* **What the task requires**: Reproduce, word for word, the lines in the material below starting with the one that has "Where should I" and going on through the one that has "Task: Open the Stock section". Leave out all pictures.

* **Data shown**:

• • • •

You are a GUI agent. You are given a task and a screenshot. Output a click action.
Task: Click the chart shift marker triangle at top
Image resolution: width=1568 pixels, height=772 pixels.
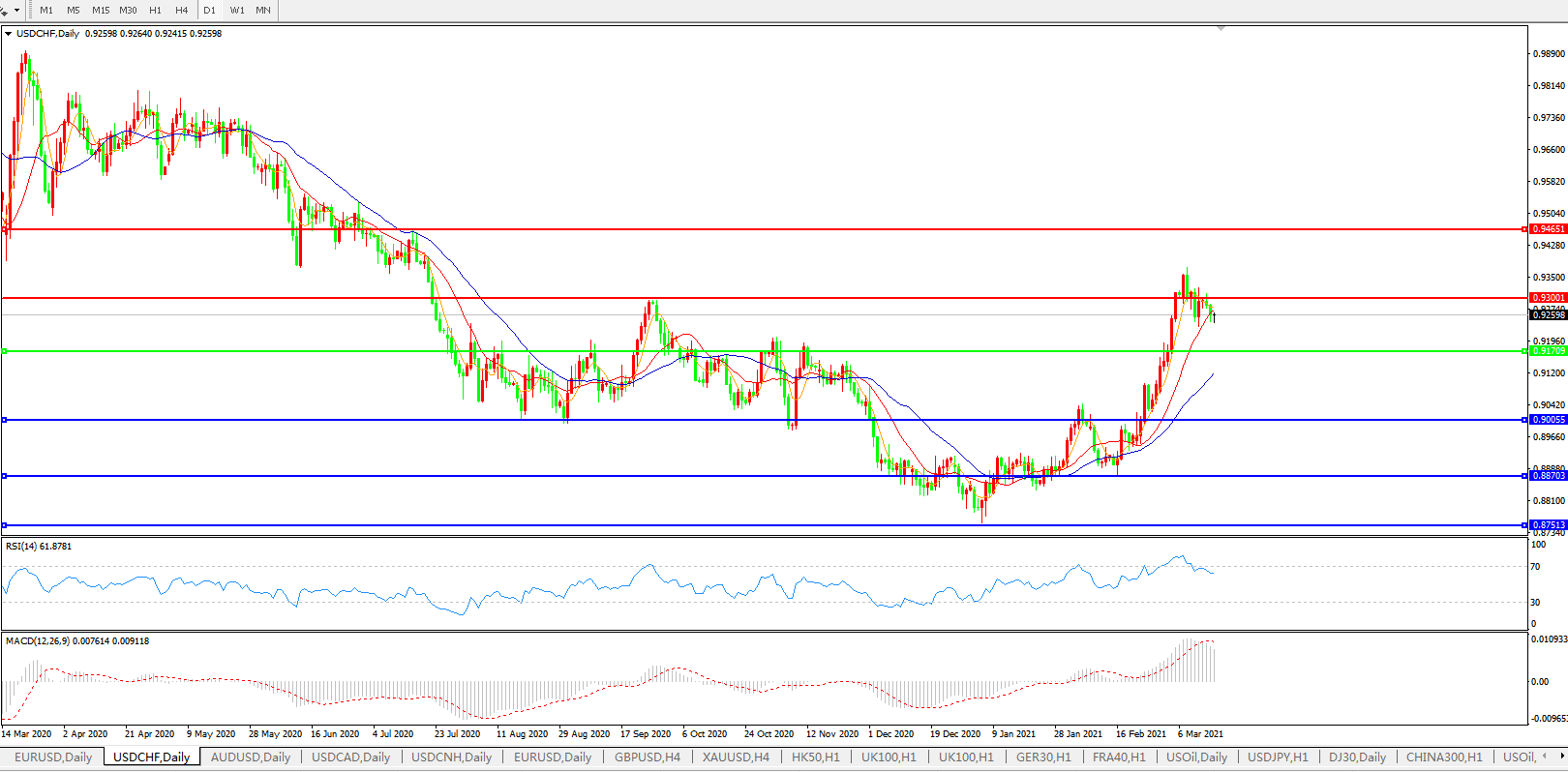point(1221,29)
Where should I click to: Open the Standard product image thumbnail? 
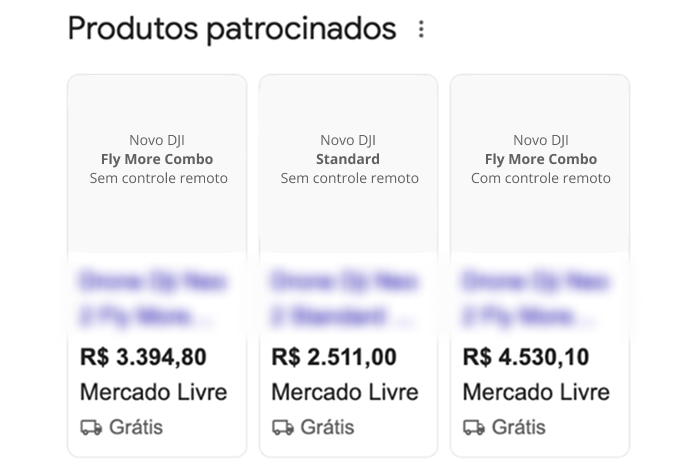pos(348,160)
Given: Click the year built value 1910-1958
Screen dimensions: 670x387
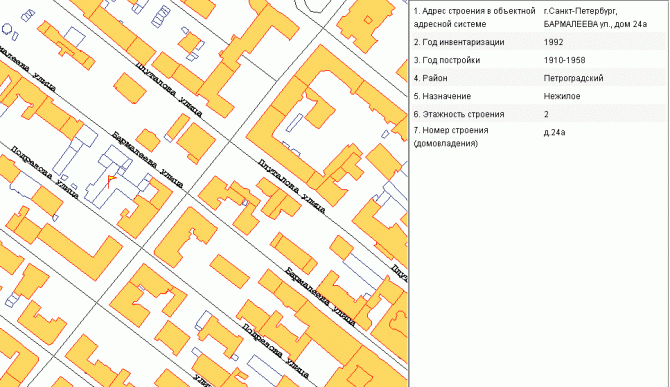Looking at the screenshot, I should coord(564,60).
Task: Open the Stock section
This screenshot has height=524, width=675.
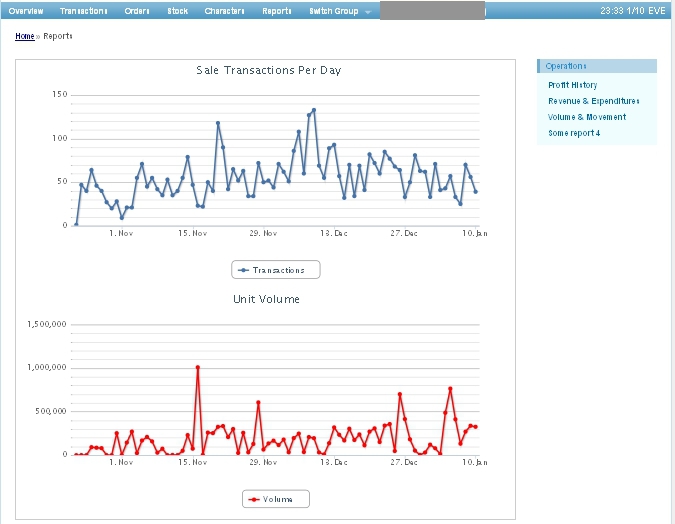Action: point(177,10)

• • • •

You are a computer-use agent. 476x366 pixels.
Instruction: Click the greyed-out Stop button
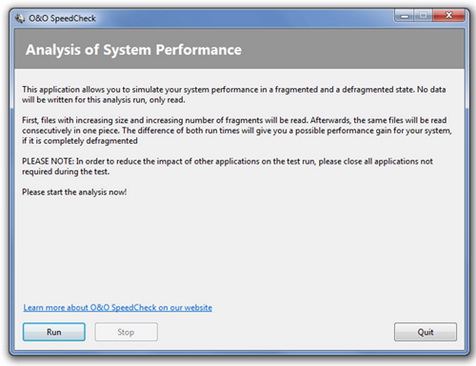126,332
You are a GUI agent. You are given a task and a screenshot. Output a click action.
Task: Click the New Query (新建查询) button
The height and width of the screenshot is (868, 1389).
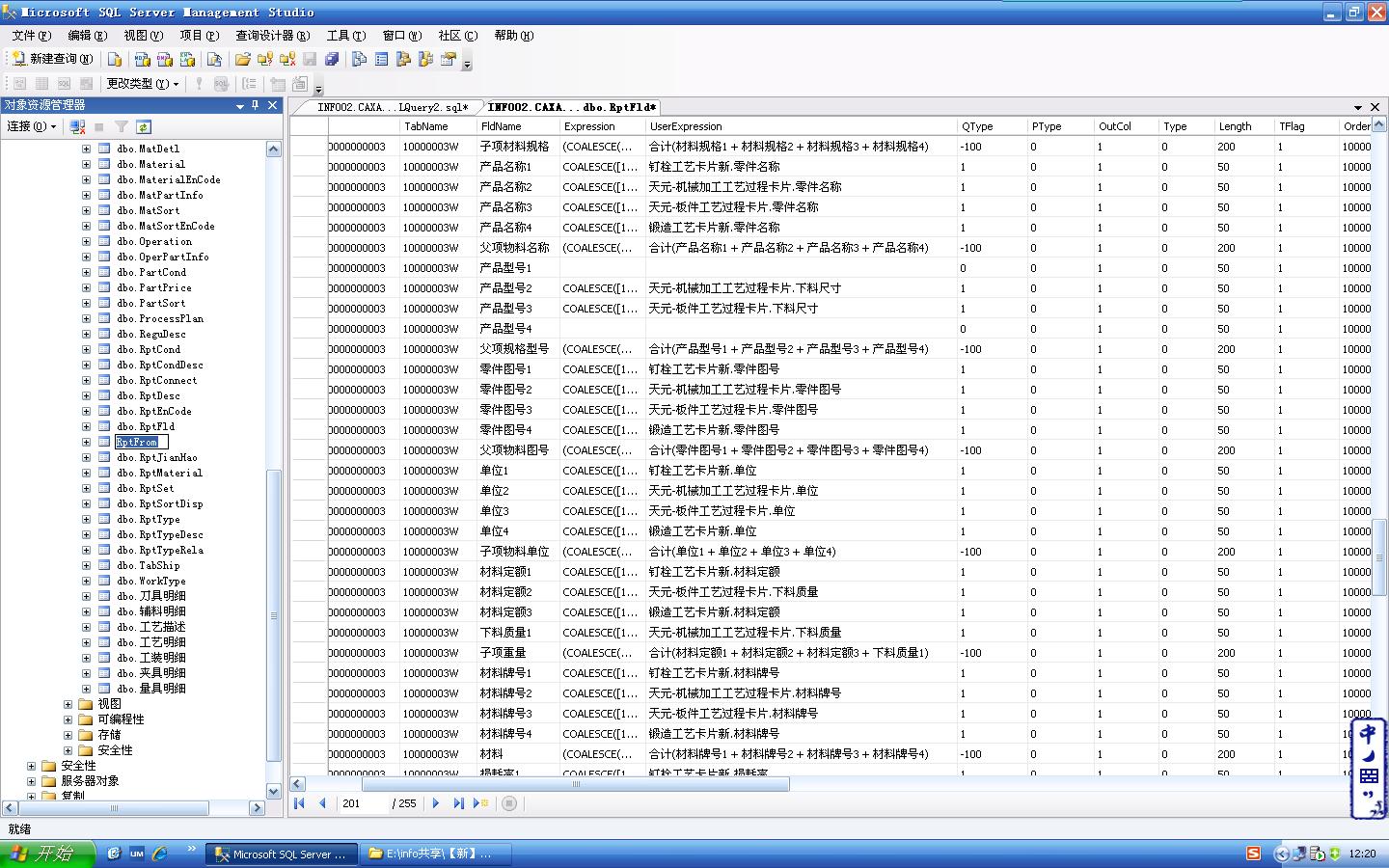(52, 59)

• • • •

* **Exercise response**:
Where should I click to: Open the Standard product image thumbnail? 
pos(348,160)
Given: Click the year built value 1910-1958
Screen dimensions: 670x387
Looking at the screenshot, I should coord(564,60).
Task: Open the Stock section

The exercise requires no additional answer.